Without a dot, how would we recognize
a question mark or an exclamation mark?
A dot transforms a comma into a semi-colon.
One dot above another becomes a colon:
so useful for indicating conclusions.

Or, for argument’s sake,
how would the internet fare without a dot?
Dot is so easy to say and convenient to type.
Imagine being required to specify
each internet address, for example,
as google question mark com:
that’s two more syllables to negotiate
and the need to use the shift key.

So, get to the point.
Consider the elegance of the dot:
human nature’s concise and efficient method for
establishing clarity and creating focus.

 

Hot, Hot, Hot

 

Life’s lessons start early:
work to earn money, work to live.
For an eight-year-old,
a girl on a farm
three miles out of town,
neighbors more than half-a-mile distant,
the chances to make money are few.
Mid-summer is the time.  June, when it’s hot.
Wild strawberries are the means.
Tiny wild berries,
sweet and small . . . very small.
The splint quart basket is larger,
very large by comparison.
Start at nine as the heat starts to rise,
finish at eleven – surely the hottest part of the day.
Bend over, kneel down, sit at the edge of the patch.
No shade: berries will spoil if they’re wet.
Sales are arranged by phone.
My mother – the teacher – takes orders.
Her Women’s Club friends happily do her the favor
which they can well afford.
My father – the driver – handles deliveries
and collects my pay.
The rate is as small as the berries.
25 cents per quart, 50 cents for two hours of work.
At eight years old – hot, sweaty, cross . . . very cross,
I take the heat, wait for germination
of next year’s crop.

Late Afternoon Blues

 

In a late afternoon walk on Horsebarn Hill,
I spy glimpses of blue everywhere.
My marching jeaned legs are never still.
A blue-shirted jogger runs without care.
Farm workers in denim come to feed the cows,
who rush the fence and get their grain.
The blue truck moves on toward some sows;
pigs grunt and squeal as though in pain.
August’s sky opens up like morning glories,
and flocks of swallows are slate-blue darts.
The fence’s blue shadows tell fall stories
of ripening fruit, long nights, hay carts.
In time, such sights will make me sad.
Now, I smile at late-day blues and am glad.

 

Prudence Island Transport

 

Travel by boat is the way to go.
Start by leaving the land.
Once launched, go back in time
and become surrounded by the sea.
The elements take over
to give refuge from the other life.

Feel transported into a different life.
The need to come and go
or say that the day is over
is controlled less by the land
than by the sea.
For us, that means endless time.

Sun and moon also control time
for people and for wildlife.
Evening meals are gleaned from the sea.
Low tide determines when to go
clamming; incoming tide, when gulls land
to pick seaweed over and over.

Everything must be carried over
by boat.  Ferry departure time
causes a surge from the mainland.
Arrival on Prudence brings new life
to the dock as islanders go
inspect their bounty from the sea.

The island keeps its sea
heritage, while conservators exert control over
acres of forest, meadow, and beach.  Go
twelve miles north in real time
to view the contrast of Providence’s urban life –
many people squeezed onto very little land.

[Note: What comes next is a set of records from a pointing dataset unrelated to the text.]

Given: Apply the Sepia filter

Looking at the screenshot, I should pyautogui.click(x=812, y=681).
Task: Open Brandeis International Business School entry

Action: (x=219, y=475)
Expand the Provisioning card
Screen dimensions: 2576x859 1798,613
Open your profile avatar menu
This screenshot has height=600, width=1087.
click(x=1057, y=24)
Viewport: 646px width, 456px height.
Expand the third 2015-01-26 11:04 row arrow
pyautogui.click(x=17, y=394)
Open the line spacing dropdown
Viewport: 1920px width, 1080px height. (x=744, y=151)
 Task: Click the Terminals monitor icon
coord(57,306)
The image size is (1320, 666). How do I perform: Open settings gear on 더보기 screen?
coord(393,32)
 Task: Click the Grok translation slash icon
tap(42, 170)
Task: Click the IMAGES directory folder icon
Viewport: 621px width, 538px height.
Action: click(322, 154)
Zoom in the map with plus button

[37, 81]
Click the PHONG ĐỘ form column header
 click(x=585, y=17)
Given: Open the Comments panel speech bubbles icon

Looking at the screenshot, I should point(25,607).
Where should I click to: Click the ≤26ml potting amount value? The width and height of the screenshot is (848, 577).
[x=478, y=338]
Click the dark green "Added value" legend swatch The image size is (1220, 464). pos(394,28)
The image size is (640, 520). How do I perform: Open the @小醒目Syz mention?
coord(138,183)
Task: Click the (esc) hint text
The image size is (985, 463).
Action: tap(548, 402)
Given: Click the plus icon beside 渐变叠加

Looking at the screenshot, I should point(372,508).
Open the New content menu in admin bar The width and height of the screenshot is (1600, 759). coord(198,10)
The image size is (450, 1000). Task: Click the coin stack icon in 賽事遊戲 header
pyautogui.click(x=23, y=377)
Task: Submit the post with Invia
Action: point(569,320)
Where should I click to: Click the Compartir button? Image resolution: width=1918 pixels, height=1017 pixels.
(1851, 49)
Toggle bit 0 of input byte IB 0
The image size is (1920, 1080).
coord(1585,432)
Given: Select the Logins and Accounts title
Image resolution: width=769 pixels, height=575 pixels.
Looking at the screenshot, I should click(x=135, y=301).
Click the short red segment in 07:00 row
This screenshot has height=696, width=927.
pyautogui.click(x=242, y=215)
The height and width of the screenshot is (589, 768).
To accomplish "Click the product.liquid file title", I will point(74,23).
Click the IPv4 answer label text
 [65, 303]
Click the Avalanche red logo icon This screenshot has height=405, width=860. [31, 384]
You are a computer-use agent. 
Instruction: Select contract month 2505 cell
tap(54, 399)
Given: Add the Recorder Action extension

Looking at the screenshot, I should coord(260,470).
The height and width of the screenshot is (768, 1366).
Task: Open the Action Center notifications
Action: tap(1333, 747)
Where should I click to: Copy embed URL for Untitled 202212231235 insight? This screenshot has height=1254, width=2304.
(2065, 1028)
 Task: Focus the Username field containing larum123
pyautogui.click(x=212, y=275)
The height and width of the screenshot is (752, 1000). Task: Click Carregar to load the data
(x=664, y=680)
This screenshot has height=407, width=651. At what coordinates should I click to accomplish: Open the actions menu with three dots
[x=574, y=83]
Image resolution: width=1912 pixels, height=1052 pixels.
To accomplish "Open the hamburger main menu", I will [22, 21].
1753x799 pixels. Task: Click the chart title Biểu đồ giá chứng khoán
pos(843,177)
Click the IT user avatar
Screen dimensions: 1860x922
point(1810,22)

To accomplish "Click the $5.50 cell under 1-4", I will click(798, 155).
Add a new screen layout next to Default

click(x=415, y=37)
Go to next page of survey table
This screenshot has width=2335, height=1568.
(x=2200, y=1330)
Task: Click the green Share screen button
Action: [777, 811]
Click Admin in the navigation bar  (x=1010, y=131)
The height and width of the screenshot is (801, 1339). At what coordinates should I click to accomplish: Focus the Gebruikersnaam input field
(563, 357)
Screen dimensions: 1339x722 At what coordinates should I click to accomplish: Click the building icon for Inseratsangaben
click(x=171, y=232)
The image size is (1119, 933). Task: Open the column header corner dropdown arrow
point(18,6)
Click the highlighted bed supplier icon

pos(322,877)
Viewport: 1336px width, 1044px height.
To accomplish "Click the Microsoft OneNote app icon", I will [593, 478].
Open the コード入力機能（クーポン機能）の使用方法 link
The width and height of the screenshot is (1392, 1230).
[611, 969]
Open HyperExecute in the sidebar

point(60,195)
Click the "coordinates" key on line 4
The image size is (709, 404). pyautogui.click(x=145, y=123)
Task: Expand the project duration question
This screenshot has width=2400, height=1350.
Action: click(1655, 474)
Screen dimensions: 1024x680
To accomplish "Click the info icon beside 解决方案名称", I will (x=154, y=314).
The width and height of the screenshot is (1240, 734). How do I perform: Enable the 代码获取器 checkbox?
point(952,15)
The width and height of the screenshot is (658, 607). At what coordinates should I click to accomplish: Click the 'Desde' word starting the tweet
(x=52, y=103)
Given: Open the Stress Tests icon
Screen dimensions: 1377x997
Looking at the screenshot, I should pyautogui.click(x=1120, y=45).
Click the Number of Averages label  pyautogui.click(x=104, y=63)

Travel for miles on island land
and find fewer people than boats on the sea.
Islanders seem to live an old-fashioned life
where everyone waves, and cars move over
to share the road.  Neighbors take the time
to say “hello” and to watch you go.

Start from land and feel the sky take over.
Abandon yourself to sea changes; lose all track of time.
Find new life in old places as tides come and go.

Stopping by Pete’s Pond
on a Summer Morning

 

At nine, the air is hot and still.
The perch and doves are feeding well
on bugs and seeds, to get their fill
before the fall and first snow’s knell.
White lilies grow at water’s edge;
the shallow depths are what they like.
Birds fly to safety from the ledge;
two snappers lurk near, by the dike.
The world goes on for folks and frogs.
Town trucks beep-beep on distant roads.
Neighbors come to walk their dogs,
who splash about and bark their codes.
I rest and write while peace seeps in,
life’s gift to me from wing and fin.